- _Problem to work on_
Below are several entries. Transcribe exactly those lines that fall from the one with "コメント (21, 1587)" through the one with "Contact (475, 1605)", end lines included.

Stored data entries:
* * *
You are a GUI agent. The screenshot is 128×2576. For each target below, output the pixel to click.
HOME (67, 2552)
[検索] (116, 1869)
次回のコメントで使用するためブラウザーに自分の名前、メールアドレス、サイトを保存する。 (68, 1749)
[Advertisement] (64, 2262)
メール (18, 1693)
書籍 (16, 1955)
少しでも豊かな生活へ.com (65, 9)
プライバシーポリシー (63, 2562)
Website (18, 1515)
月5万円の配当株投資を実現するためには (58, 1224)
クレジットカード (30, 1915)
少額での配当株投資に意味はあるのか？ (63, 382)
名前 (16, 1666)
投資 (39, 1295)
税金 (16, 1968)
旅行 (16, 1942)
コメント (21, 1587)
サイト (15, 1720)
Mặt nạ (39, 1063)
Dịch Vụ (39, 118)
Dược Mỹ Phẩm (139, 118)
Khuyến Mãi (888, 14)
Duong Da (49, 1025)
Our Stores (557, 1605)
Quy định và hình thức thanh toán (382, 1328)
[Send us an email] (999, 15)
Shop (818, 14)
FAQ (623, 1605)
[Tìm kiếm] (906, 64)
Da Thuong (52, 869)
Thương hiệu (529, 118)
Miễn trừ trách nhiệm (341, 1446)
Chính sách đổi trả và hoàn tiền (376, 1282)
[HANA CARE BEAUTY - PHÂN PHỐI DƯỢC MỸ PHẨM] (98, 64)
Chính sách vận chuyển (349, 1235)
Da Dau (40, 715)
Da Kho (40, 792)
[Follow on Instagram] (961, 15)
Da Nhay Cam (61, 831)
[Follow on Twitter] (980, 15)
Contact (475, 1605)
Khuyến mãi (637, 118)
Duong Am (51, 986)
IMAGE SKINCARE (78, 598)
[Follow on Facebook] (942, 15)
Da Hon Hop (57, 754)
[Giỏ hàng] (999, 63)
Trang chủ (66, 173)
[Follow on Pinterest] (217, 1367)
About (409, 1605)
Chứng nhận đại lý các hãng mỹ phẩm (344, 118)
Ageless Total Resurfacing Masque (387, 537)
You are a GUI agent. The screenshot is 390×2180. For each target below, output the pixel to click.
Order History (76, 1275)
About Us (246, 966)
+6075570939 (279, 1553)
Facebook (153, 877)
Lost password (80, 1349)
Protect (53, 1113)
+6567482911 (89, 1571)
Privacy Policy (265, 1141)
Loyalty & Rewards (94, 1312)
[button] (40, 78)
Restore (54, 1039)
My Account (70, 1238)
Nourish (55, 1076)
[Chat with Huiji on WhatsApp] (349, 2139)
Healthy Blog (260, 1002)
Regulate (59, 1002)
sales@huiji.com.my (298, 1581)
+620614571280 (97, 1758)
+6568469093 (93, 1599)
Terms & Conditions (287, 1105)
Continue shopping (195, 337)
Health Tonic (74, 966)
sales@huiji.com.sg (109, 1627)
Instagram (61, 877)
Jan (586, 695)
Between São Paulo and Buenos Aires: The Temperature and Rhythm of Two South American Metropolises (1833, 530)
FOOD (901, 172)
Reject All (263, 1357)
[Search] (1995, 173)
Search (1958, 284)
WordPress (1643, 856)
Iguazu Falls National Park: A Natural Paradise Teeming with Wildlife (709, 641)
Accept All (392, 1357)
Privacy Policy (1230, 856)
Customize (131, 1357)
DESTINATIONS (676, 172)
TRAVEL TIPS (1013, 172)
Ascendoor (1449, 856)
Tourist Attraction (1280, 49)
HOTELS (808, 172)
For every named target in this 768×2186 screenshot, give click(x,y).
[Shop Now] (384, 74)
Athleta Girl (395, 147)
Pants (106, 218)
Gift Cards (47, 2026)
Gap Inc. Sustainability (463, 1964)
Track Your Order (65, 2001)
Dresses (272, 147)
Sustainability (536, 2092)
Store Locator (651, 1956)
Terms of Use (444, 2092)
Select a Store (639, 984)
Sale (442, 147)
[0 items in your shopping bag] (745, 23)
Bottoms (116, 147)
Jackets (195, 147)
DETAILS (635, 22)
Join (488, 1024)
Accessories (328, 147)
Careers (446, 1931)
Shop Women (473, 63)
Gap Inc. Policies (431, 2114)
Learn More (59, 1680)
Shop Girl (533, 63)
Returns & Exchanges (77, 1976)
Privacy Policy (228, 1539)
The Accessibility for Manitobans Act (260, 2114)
* * *
- _Response below_
コメント (21, 1587)
サイト (15, 1720)
Mặt nạ (39, 1063)
Dịch Vụ (39, 118)
Dược Mỹ Phẩm (139, 118)
Khuyến Mãi (888, 14)
Duong Da (49, 1025)
Our Stores (557, 1605)
Quy định và hình thức thanh toán (382, 1328)
[Send us an email] (999, 15)
Shop (818, 14)
FAQ (623, 1605)
[Tìm kiếm] (906, 64)
Da Thuong (52, 869)
Thương hiệu (529, 118)
Miễn trừ trách nhiệm (341, 1446)
Chính sách đổi trả và hoàn tiền (376, 1282)
[HANA CARE BEAUTY - PHÂN PHỐI DƯỢC MỸ PHẨM] (98, 64)
Chính sách vận chuyển (349, 1235)
Da Dau (40, 715)
Da Kho (40, 792)
[Follow on Instagram] (961, 15)
Da Nhay Cam (61, 831)
[Follow on Twitter] (980, 15)
Contact (475, 1605)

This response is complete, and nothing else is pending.